Rewrite the stretch of material from the start through the line containing "Go to the previous", swapping "Equipment" for "Device" and changing nothing else. Leave the pictures out of your answer.

+===+

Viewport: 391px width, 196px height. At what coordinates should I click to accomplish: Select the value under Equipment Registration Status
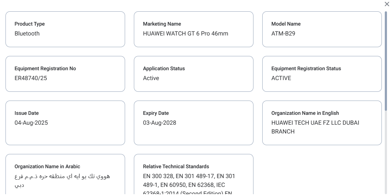(x=281, y=78)
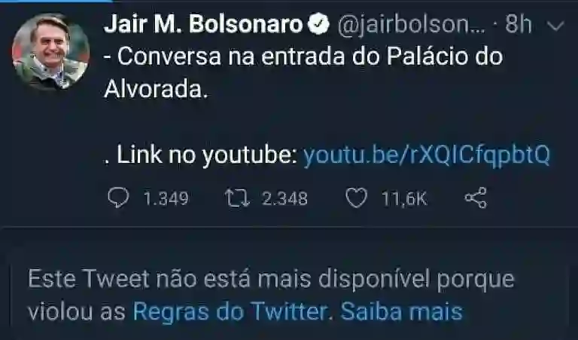
Task: Open the Jair M. Bolsonaro display name
Action: [x=203, y=24]
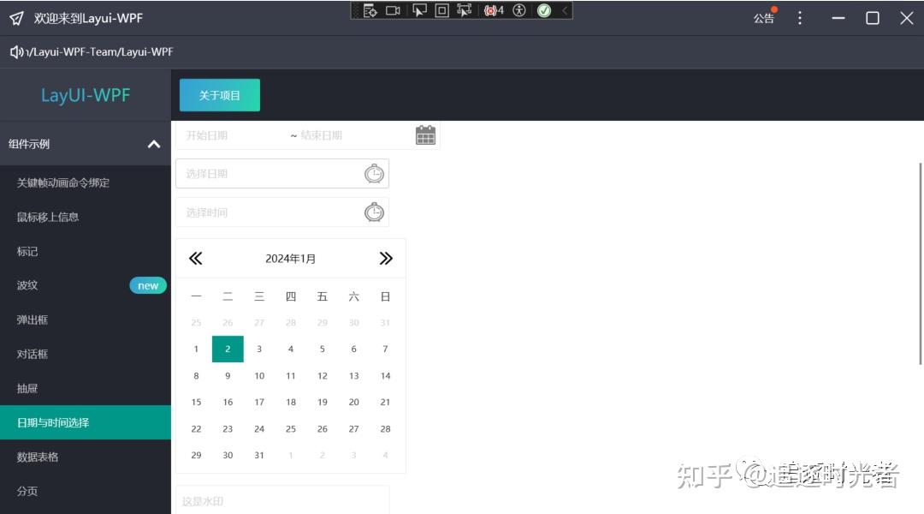Go to the previous month with the double-left chevron
The height and width of the screenshot is (514, 924).
[196, 257]
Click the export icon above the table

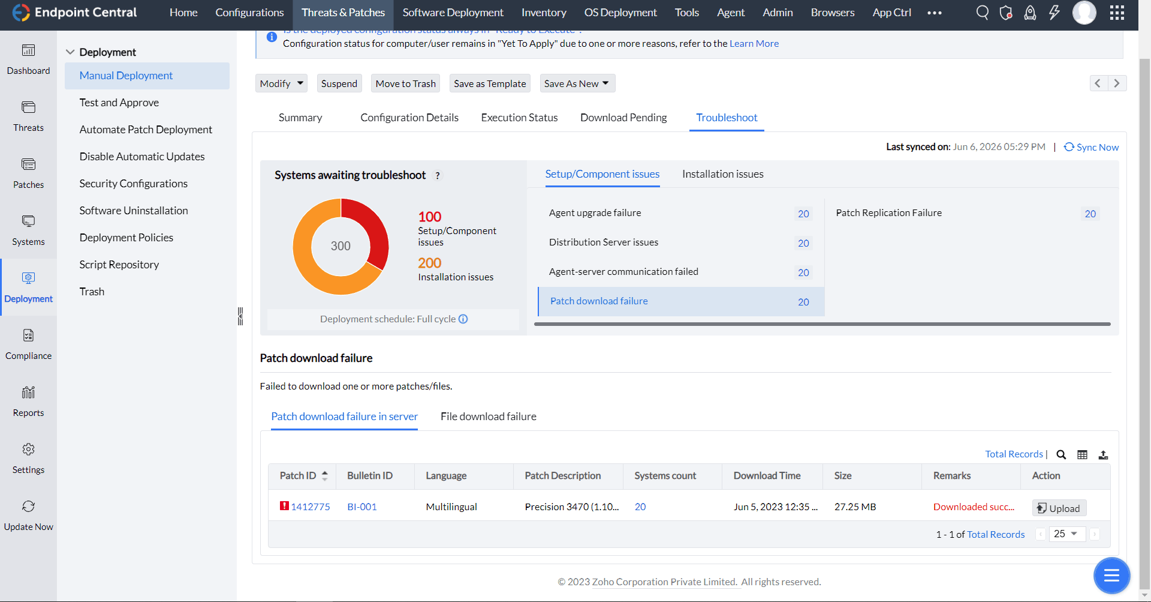pos(1103,455)
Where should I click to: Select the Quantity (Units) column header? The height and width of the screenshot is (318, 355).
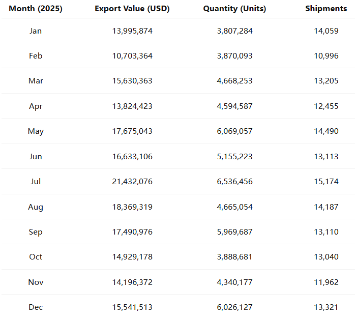click(x=234, y=9)

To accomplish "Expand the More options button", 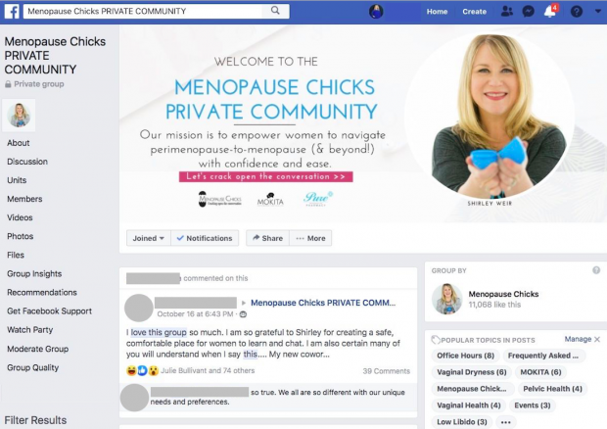I will [310, 238].
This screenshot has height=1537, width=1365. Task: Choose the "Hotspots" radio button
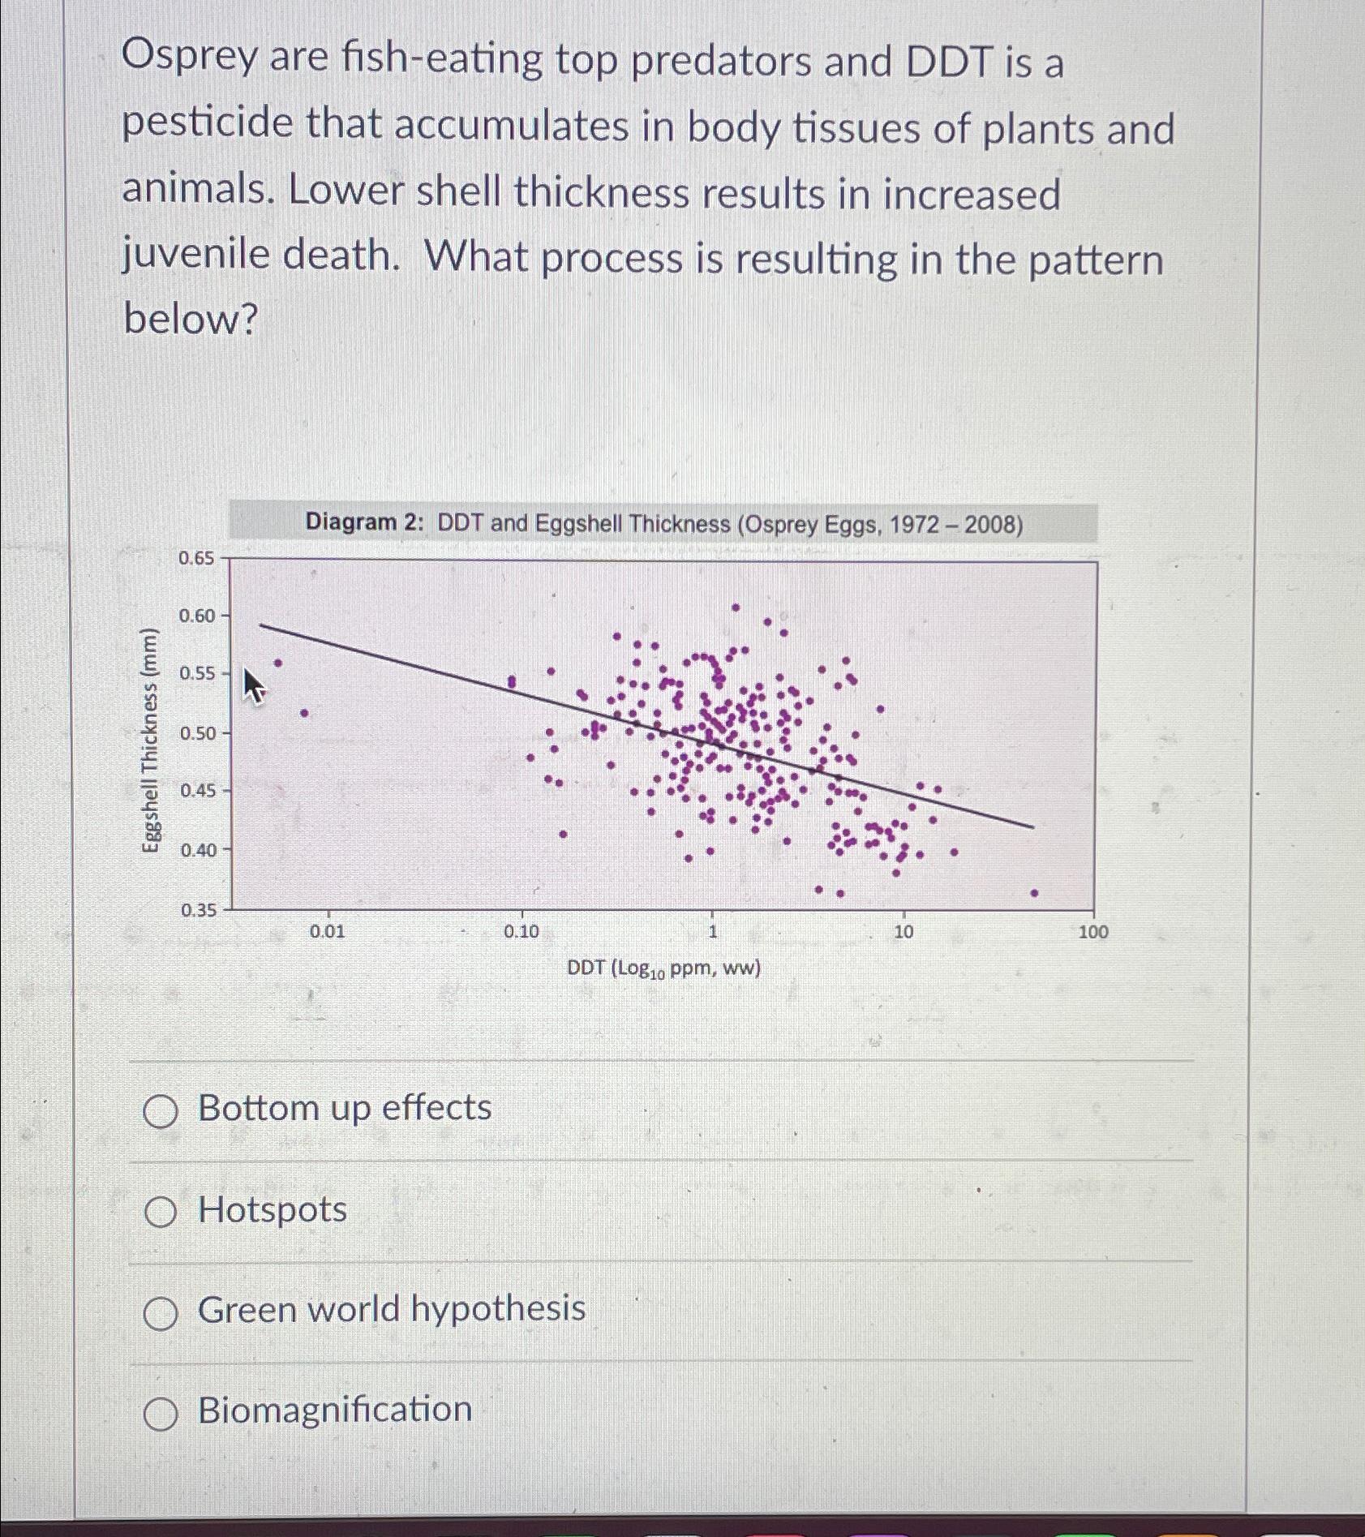161,1213

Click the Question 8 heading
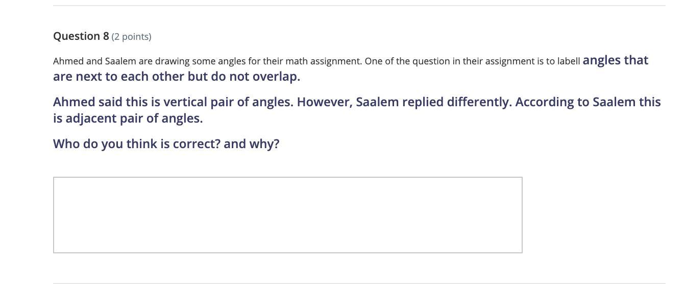coord(81,36)
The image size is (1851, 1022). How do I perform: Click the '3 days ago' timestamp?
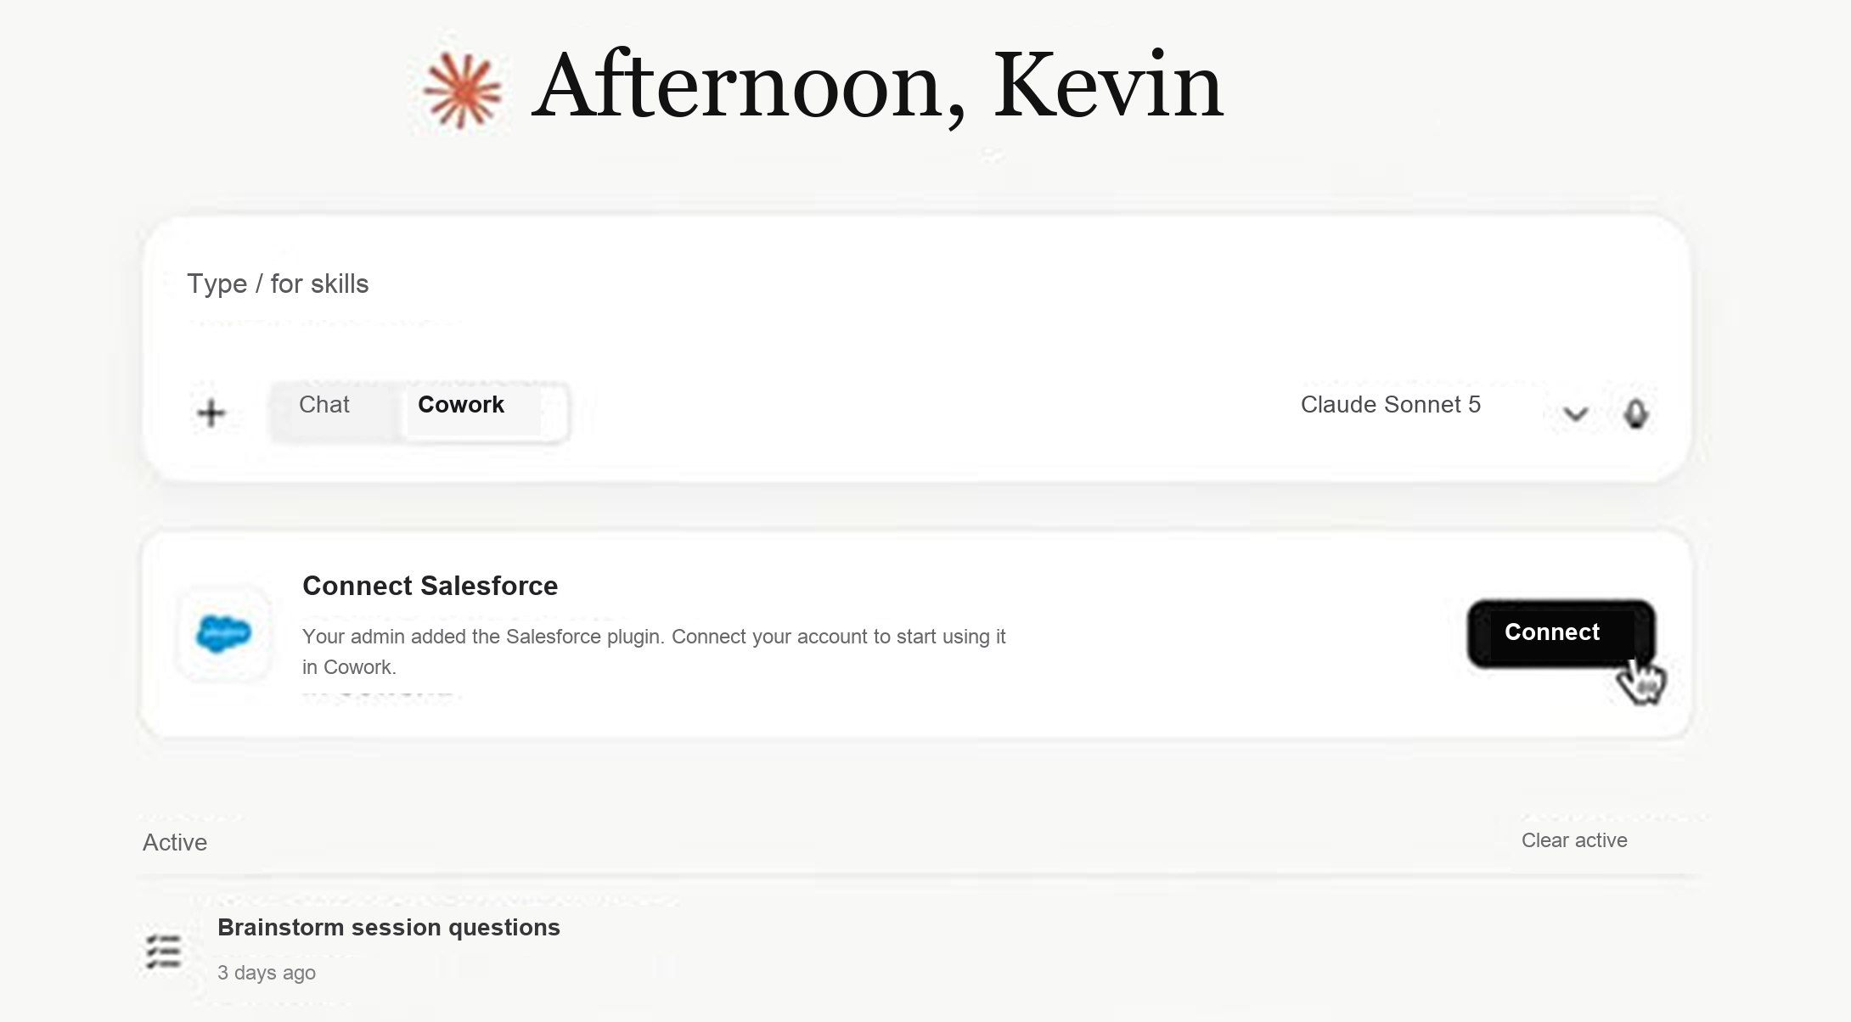(267, 973)
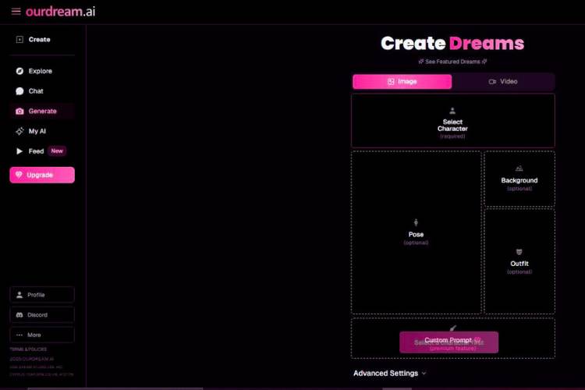
Task: Select an optional Outfit
Action: tap(519, 261)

+===+

* [Answer to the problem]
Viewport: 391px width, 196px height. At what coordinates should I click to accomplish: Select the value under Device Registration Status
(x=281, y=78)
Task: Open the Jair M. Bolsonaro display name
Action: [x=203, y=24]
Go to the previous month with the double-left chevron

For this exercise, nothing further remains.